The efficacy of lorazepam in catatonia stems from its enhancement of GABA neurotransmission, which helps reduce the excessive glutamatergic activity thought to underlie catatonic symptoms 1. Key considerations in the treatment of catatonia include:
- Initial treatment with lorazepam, with a typical starting dose of 1-2 mg every 4-6 hours
- Gradual titration of the dose based on response
- Preference for parenteral administration in acute situations
- Consideration of electroconvulsive therapy if minimal or no response is seen after 3-4 days of adequate lorazepam treatment, particularly in malignant catatonia cases 1
Treatment response should be evident within 24-48 hours, and if substantial improvement occurs, lorazepam should be continued for several days to weeks before attempting gradual tapering. It is essential to balance the benefits of lorazepam treatment against potential risks and consider alternative treatment options, such as electroconvulsive therapy, if necessary.
From the Research
Efficacy of Oral versus Parenteral Lorazepam for Treating Catatonia
- The efficacy of oral versus parenteral lorazepam for treating catatonia has been studied in several research papers 2, 3, 4, 5, 6.

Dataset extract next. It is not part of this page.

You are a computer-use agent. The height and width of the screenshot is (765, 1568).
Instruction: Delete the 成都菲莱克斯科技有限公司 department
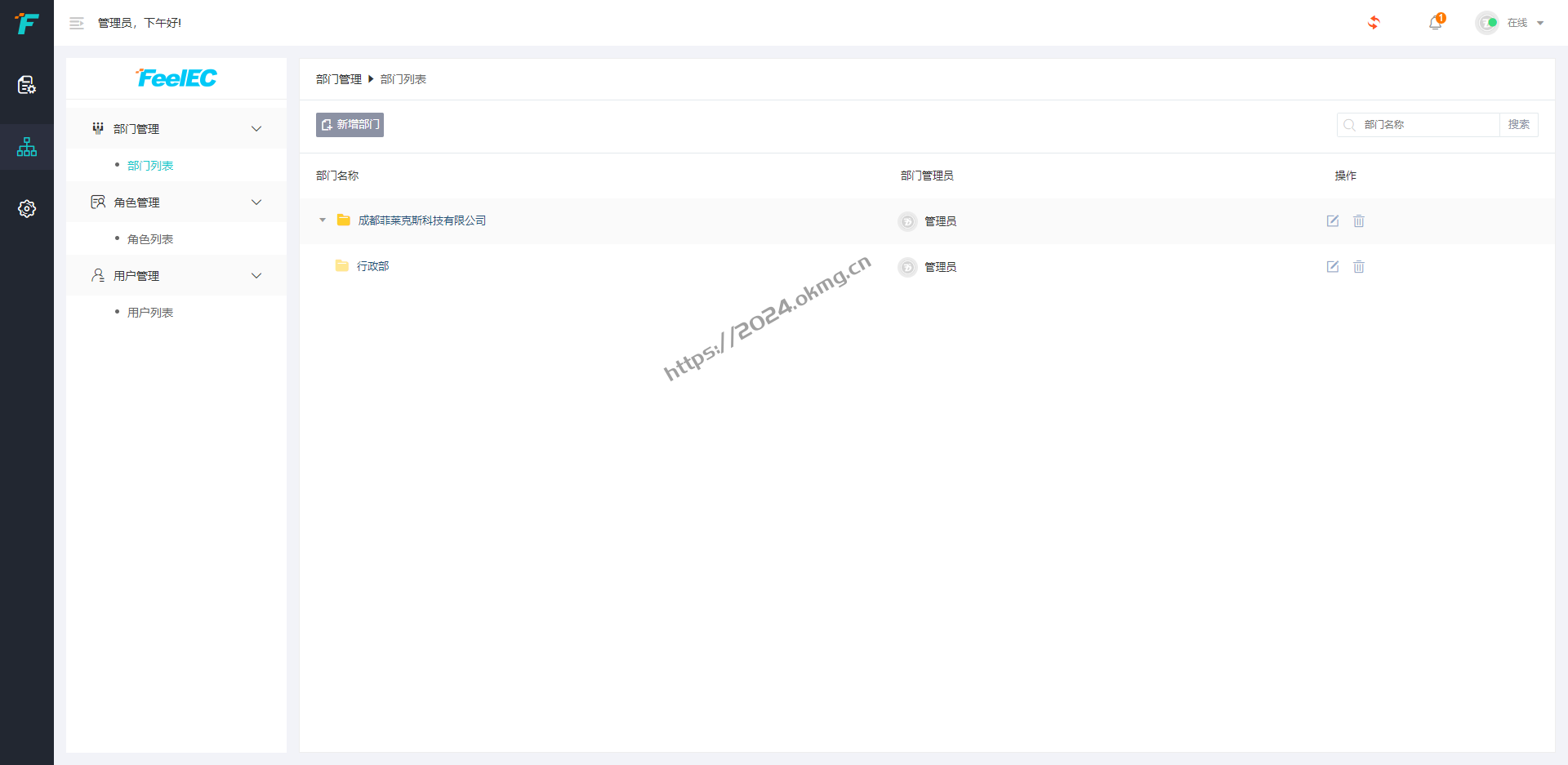point(1359,221)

- A study published in 1996 found that 76% of patients with catatonia responded to lorazepam treatment, with a positive response to an initial parenteral challenge predicting final lorazepam response 2.
- Another study published in 2017 found that 95% of patients with catatonia fully recovered after administration of lorazepam and/or electroconvulsive therapy (ECT) 3.
- A study published in 2010 found that 32.3% of patients with catatonia showed a complete response to lorazepam treatment, while 68.7% showed improvement in catatonic symptoms 4.
- A study published in 2005 found that lorazepam and diazepam rapidly relieved catatonic signs in patients with schizophrenia, with a response rate of 85.7% to lorazepam and 100% to benzodiazepines overall 5.
- A study published in 2013 found that the lorazepam-diazepam protocol can rapidly relieve retarded catatonia in schizophrenia, with 61.9% of patients responding within 2 hours and all becoming catatonia-free within a week 6.
Comparison of Oral and Parenteral Lorazepam
- The studies do not provide a direct comparison of the efficacy of oral versus parenteral lorazepam for treating catatonia.
- However, the studies suggest that parenteral lorazepam may be more effective in rapidly relieving catatonic signs, with response rates ranging from 76% to 100% 2, 5, 6.
- Oral lorazepam may also be effective, but the response rates may be lower, ranging from 32.3% to 68.7% 4.